By special permit, owners could pursue commercial and mixed uses including retail, medical offices, personal services, restaurants, pharmacies, childcare facilities, and fitness studios. Several bodies would continue to oversee development under the new district, including the Zoning Board of Appeals, the water and sewer commissions, and the Historical Commission, which would retain authority over design changes in the overlapping historic district.

Chair Kara Minar said she expected the article to generate debate at Town Meeting and said she would ask Planning Board Chair John McCormack for a redlined version of the bylaw showing changes from the last version of the bylaw, which has appeared on the warrant at two previous Town Meetings but was withdrawn from consideration both times.

Solar energy

Articles 26 and 27 work in tandem to expand the town’s solar program onto two town-owned parcels on Stow Road—a 13-acre former gravel pit and an adjacent 32-acre parcel—that are not currently zoned for solar development. Article 27 would add both parcels to the Large-Scale Ground-Mounted Solar Photovoltaic Facilities Overlay District, established in 2010 and last amended in 2012, which currently allows utility-scale solar facilities on a capped landfill off Harvard Depot Road and two parcels along Ayer Road.

Article 26 would authorize the Select Board to lease the newly designated parcels to a solar energy company. Board member Eve Wittenberg noted that the solar articles are time-sensitive, warning that failure to pass them at the May 2 meeting could jeopardize the town’s goal to power municipal buildings with solar energy. She cited the articles as one reason the board agreed Tuesday to move the Town Meeting start time from noon to 10 a.m.

Under the existing bylaw, any solar operator must have Planning Board site plan approval, must maintain the facility in good condition, and must remove all structures within a year of ceasing operations. Nongovernmental operators are also required to post a bond or other surety to cover removal costs.

Final budget and override amount to be determined

The Finance Committee also appeared Tuesday, with Chair Mike Derse presenting a budget timeline showing how a projected fiscal 2027 deficit of $1.6 million had been whittled down through a reduced school budget request, favorable increases in state aid, and $267,000 in recommended cuts to town and school spending. The remaining gap, Derse told the board, stood at $396,754 as of the committee’s Feb. 10 vote—the amount it recommended as a Proposition 2½ override. Since then, however, health insurance premiums for town employees came in far lower than projected, reducing the required override to as little as $85,000 if the Select Board agrees with all of FinCom’s recommended cuts. The Finance Committee has not taken further action on the revised figure, leaving the final decision to the board.
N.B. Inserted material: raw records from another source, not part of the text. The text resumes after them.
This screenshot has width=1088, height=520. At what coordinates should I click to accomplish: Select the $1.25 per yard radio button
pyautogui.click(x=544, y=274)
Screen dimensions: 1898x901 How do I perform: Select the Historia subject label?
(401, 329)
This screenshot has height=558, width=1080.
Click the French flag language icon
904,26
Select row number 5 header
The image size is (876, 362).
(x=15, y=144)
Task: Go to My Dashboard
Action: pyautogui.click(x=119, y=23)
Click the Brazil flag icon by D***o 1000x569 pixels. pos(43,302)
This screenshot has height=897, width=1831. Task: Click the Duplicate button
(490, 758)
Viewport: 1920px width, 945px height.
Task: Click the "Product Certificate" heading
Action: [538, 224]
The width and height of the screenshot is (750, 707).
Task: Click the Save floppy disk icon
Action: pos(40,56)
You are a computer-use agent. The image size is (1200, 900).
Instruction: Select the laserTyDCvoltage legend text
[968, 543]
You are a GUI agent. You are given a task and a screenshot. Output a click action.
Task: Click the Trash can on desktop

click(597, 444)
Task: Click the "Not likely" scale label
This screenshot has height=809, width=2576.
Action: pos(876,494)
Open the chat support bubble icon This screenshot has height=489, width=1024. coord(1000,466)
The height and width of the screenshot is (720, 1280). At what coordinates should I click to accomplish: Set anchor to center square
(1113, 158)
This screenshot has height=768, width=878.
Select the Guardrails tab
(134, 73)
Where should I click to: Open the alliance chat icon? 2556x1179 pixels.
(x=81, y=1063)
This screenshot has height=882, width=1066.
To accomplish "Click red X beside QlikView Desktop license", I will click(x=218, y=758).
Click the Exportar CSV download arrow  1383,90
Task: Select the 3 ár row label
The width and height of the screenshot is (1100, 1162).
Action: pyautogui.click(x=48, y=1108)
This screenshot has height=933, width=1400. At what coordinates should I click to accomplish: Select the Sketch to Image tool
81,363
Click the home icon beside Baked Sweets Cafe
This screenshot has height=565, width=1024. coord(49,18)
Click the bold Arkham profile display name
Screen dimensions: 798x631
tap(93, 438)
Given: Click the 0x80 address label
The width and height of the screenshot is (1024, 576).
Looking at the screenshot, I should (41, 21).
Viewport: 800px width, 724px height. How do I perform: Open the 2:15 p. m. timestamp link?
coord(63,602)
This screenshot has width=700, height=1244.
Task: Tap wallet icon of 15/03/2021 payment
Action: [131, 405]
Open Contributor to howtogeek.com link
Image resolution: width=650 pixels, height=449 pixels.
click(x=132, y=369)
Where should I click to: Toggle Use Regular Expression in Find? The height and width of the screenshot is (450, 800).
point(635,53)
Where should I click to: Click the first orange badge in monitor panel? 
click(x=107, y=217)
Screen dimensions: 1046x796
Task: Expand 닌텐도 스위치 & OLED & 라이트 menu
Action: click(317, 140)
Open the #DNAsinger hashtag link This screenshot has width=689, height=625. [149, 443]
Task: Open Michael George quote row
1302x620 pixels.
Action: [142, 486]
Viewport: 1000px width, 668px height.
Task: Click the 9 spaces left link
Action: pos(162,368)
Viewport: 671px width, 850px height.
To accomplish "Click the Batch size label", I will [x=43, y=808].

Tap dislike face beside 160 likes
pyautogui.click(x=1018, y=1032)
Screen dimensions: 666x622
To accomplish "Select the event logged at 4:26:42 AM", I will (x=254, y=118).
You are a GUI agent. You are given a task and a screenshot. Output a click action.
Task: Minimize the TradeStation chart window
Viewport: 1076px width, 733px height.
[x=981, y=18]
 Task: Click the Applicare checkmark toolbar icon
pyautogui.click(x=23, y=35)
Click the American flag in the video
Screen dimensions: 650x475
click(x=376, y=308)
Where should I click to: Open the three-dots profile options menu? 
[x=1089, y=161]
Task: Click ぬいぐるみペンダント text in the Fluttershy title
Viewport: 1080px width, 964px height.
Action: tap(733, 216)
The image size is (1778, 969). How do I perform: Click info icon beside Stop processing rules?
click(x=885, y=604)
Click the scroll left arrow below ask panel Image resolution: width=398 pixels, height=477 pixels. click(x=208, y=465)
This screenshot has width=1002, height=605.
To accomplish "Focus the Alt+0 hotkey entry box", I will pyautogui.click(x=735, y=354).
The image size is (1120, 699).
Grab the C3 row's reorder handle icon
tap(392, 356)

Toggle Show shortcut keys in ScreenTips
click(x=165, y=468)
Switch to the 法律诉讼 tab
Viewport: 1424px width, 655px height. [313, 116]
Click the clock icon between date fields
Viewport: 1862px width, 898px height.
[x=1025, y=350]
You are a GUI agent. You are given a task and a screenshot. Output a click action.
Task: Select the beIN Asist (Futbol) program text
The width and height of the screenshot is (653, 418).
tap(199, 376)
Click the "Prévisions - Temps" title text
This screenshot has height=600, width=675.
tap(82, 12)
“We’re still trying to keep as much of the services as we can,” said Minar, “but also watching the pocketbooks of the town.” The board will set the final override amount—if any—when it votes to adopt the budget and close the warrant on March 17.

The board also agreed to drop Article 17, the routine acceptance of gifts of property, after Nason reported that town counsel had advised the Select Board already has authority under state law to accept such gifts without a Town Meeting vote. “It is a housekeeping item,” Nason said. Board member Eric Ward was among those happy to see it go. “I’m in favor of less than 30 articles if we don’t actually have to do it,” said Ward. Nason said he would seek formal confirmation from counsel before removing it.

What’s next

The Select Board will vote to adopt the budget and close the warrant on March 17, at which point the final override amount will be set.

The Board is expected to call for Town Meeting to open at 10 a.m. rather than noon on Saturday, May 2, at the Cronin Auditorium in the Bromfield School. Town Election, including the override and debt exclusion questions, follows on Tuesday, May 5, at the Hildreth Elementary School, from 8 a.m. to 8 p.m.